## Problem statement
Rewrite the part of the listing that opens with the line containing "Given: Switch to the Multi-Core tab" and closes with the line containing "click(265, 40)", replacing "How do I perform" with "How can I do" and leaving everything else unchanged.

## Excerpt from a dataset
--- begin ---
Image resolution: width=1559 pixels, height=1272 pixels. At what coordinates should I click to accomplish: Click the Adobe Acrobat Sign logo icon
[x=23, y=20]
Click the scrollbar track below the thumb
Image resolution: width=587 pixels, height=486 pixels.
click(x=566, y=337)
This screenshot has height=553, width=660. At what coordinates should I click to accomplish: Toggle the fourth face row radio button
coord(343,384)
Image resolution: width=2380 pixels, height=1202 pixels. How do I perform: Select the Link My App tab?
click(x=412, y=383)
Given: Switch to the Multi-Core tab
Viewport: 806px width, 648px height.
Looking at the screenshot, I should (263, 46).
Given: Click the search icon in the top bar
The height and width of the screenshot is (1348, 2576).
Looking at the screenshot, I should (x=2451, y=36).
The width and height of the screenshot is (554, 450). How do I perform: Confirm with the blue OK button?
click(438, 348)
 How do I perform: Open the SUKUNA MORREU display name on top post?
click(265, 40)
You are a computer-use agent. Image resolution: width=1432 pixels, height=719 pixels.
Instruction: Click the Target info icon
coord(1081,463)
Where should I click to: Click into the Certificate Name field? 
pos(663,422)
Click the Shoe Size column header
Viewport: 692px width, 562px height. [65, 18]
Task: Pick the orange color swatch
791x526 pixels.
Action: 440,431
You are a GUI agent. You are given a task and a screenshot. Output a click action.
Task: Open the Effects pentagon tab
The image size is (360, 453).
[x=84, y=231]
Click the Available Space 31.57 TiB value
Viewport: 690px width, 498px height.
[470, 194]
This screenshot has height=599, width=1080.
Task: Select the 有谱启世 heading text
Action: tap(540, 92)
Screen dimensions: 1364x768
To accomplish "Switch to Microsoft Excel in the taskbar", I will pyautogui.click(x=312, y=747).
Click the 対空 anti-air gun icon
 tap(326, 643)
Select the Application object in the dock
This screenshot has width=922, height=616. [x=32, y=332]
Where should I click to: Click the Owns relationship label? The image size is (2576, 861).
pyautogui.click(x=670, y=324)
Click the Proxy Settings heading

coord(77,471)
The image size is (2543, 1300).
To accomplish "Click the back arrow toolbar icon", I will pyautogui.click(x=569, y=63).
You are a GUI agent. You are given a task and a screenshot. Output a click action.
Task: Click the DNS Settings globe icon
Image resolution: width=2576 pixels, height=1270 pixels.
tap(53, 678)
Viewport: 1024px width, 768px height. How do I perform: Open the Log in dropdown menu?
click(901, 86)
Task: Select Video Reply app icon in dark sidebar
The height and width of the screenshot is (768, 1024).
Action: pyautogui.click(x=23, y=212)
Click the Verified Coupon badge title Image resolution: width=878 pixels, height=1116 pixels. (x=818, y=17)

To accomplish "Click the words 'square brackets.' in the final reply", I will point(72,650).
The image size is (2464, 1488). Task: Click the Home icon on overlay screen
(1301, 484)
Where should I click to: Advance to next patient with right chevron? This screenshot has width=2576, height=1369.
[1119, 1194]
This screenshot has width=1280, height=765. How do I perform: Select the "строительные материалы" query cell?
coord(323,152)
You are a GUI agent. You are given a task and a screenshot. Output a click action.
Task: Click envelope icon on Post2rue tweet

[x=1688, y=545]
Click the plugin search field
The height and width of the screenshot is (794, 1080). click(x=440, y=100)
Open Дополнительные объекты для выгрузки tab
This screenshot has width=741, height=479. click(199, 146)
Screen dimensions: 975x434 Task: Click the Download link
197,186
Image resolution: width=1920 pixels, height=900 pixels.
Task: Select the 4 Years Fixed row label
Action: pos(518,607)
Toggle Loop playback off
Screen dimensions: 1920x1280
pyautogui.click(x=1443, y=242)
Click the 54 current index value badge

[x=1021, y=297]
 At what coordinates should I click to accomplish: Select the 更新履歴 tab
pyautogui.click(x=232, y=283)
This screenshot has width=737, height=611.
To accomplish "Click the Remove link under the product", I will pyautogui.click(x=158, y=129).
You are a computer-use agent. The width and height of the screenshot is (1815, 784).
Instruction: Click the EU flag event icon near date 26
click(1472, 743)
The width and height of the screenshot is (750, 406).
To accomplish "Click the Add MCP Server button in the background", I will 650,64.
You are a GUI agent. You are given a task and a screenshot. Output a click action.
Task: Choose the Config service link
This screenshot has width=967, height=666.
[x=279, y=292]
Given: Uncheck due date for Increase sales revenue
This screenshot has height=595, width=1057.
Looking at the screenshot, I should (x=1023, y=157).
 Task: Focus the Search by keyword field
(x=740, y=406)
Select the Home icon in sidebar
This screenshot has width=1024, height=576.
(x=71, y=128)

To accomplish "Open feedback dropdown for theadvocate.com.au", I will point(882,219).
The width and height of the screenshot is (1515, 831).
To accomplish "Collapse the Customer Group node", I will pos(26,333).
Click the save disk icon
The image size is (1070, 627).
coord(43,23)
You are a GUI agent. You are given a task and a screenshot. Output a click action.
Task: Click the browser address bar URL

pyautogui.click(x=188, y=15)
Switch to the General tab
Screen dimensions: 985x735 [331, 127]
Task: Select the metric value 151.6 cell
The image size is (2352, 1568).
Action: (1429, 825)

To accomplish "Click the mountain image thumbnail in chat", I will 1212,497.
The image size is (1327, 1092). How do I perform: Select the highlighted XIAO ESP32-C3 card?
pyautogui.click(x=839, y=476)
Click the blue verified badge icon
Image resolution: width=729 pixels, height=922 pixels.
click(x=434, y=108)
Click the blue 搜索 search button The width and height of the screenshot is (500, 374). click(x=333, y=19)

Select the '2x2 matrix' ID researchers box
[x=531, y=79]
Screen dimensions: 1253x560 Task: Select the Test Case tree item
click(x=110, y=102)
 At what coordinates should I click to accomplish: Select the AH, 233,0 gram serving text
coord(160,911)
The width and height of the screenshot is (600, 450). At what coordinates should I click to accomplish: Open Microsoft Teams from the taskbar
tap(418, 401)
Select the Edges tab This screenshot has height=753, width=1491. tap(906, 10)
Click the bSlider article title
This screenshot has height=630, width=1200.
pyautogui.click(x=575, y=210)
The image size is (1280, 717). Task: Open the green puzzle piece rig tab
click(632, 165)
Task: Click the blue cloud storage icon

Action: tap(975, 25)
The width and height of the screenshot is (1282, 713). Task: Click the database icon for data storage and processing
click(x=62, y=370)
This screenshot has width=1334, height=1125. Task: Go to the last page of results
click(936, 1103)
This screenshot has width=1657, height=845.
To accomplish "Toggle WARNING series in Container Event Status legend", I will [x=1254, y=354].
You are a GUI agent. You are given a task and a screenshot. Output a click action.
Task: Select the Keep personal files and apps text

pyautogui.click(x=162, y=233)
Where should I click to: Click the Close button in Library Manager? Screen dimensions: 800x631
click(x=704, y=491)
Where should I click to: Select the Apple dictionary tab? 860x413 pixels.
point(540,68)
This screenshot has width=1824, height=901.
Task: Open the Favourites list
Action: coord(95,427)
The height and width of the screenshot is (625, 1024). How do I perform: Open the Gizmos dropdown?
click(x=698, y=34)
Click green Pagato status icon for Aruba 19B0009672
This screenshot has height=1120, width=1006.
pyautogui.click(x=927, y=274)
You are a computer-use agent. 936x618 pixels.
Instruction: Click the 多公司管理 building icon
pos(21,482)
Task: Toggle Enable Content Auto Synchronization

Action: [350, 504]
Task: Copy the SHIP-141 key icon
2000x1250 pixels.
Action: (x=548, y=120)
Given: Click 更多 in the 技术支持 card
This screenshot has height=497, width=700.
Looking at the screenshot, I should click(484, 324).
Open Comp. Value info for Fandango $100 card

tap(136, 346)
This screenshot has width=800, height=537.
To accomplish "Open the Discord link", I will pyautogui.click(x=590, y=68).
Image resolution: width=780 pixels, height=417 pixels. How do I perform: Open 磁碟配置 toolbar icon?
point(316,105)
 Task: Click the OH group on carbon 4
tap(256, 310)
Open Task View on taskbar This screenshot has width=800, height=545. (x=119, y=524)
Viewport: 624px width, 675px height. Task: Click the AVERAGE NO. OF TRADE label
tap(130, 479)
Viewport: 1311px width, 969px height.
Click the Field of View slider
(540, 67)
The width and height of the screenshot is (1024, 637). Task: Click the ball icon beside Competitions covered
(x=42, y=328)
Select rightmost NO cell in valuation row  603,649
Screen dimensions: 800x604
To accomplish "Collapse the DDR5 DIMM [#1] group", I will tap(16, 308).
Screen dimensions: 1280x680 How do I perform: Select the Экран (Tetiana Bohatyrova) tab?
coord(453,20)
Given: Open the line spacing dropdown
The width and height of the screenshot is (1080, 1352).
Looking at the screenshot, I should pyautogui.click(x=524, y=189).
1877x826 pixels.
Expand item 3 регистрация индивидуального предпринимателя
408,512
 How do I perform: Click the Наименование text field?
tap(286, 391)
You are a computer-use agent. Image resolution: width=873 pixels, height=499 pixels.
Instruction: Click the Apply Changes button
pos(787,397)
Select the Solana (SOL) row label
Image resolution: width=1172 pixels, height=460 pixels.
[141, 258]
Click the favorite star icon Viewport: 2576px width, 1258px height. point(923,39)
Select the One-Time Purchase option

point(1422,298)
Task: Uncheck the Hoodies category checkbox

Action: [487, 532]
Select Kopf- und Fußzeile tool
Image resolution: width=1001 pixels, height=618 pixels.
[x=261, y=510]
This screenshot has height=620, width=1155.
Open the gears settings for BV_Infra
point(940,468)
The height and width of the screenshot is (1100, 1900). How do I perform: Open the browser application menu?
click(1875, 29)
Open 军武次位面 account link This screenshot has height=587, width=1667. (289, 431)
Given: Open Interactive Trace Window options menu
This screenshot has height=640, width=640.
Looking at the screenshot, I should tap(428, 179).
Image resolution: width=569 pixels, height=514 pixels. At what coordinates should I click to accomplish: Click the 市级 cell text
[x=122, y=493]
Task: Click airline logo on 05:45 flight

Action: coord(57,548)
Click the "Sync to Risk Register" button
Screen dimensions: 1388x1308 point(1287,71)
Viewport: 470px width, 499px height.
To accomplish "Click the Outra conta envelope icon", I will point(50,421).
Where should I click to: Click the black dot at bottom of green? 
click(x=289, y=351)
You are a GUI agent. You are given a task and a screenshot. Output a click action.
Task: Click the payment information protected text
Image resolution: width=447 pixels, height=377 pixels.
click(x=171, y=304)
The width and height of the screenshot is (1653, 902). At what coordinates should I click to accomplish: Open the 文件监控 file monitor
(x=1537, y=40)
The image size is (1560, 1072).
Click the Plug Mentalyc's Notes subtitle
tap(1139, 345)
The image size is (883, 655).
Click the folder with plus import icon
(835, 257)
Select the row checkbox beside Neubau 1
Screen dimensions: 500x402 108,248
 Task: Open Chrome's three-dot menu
--- end ---
## In response
Given: Switch to the Multi-Core tab
Viewport: 806px width, 648px height.
Looking at the screenshot, I should (263, 46).
Given: Click the search icon in the top bar
The height and width of the screenshot is (1348, 2576).
Looking at the screenshot, I should (x=2451, y=36).
The width and height of the screenshot is (554, 450). How can I do: Confirm with the blue OK button?
click(438, 348)
 How can I do: Open the SUKUNA MORREU display name on top post?
click(265, 40)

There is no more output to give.